=== Data listing ===

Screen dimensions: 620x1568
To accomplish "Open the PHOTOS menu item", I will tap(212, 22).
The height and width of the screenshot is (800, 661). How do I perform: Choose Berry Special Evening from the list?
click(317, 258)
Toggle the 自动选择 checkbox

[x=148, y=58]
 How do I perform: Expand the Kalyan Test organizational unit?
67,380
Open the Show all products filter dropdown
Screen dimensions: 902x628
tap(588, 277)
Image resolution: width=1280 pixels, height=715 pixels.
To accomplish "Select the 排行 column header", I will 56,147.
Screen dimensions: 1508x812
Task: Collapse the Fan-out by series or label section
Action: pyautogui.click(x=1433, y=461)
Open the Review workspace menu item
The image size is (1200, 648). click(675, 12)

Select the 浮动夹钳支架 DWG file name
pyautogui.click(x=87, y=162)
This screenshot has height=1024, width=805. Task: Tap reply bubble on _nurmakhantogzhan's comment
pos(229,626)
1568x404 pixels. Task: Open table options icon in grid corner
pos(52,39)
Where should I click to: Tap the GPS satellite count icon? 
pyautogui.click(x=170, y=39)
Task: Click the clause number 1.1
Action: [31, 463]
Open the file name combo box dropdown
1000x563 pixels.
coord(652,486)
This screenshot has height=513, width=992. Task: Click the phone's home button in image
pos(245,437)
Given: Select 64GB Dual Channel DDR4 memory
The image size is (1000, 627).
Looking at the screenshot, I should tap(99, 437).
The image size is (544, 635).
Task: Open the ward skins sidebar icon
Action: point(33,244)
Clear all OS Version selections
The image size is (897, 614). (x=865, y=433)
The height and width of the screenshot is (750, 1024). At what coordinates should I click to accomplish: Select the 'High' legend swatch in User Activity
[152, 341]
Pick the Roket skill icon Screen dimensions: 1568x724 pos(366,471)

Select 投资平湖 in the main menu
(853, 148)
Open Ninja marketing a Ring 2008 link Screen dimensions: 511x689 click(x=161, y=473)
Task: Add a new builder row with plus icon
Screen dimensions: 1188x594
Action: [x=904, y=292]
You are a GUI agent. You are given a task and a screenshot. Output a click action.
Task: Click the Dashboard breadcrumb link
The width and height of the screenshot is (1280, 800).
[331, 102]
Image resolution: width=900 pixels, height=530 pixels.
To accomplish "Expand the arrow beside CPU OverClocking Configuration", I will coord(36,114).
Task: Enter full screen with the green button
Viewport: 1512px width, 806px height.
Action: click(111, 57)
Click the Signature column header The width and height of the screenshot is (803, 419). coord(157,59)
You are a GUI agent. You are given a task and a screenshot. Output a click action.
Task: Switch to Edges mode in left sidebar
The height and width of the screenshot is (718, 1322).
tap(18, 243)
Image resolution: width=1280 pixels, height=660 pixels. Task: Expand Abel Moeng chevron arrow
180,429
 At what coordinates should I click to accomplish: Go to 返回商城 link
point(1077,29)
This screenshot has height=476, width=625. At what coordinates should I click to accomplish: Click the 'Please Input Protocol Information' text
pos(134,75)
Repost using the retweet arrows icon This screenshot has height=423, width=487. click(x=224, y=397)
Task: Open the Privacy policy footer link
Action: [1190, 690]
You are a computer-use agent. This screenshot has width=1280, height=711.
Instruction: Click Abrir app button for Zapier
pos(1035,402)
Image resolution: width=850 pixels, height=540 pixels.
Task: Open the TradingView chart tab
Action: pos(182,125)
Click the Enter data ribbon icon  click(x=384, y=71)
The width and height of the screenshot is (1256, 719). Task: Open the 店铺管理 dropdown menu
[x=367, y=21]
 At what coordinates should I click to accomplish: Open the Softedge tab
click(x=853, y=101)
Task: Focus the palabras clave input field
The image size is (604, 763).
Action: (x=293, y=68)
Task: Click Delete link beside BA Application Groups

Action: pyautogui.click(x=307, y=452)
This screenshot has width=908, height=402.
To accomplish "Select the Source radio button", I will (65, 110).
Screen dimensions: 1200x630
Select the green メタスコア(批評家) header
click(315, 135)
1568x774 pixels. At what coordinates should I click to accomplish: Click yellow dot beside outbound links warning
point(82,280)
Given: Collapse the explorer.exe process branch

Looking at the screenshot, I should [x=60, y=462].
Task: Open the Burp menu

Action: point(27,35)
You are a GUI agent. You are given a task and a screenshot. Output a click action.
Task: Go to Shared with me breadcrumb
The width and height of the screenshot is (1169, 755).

===

▶ **Your goal**: The required output is every line from the one with "Select the green メタスコア(批評家) header" to the final line of the entries, repeated exactly and with nothing else.

▶ **Response below**:
Select the green メタスコア(批評家) header
click(315, 135)
1568x774 pixels. At what coordinates should I click to accomplish: Click yellow dot beside outbound links warning
point(82,280)
Given: Collapse the explorer.exe process branch

Looking at the screenshot, I should [x=60, y=462].
Task: Open the Burp menu

Action: point(27,35)
You are a GUI agent. You are given a task and a screenshot. Output a click action.
Task: Go to Shared with me breadcrumb
The width and height of the screenshot is (1169, 755).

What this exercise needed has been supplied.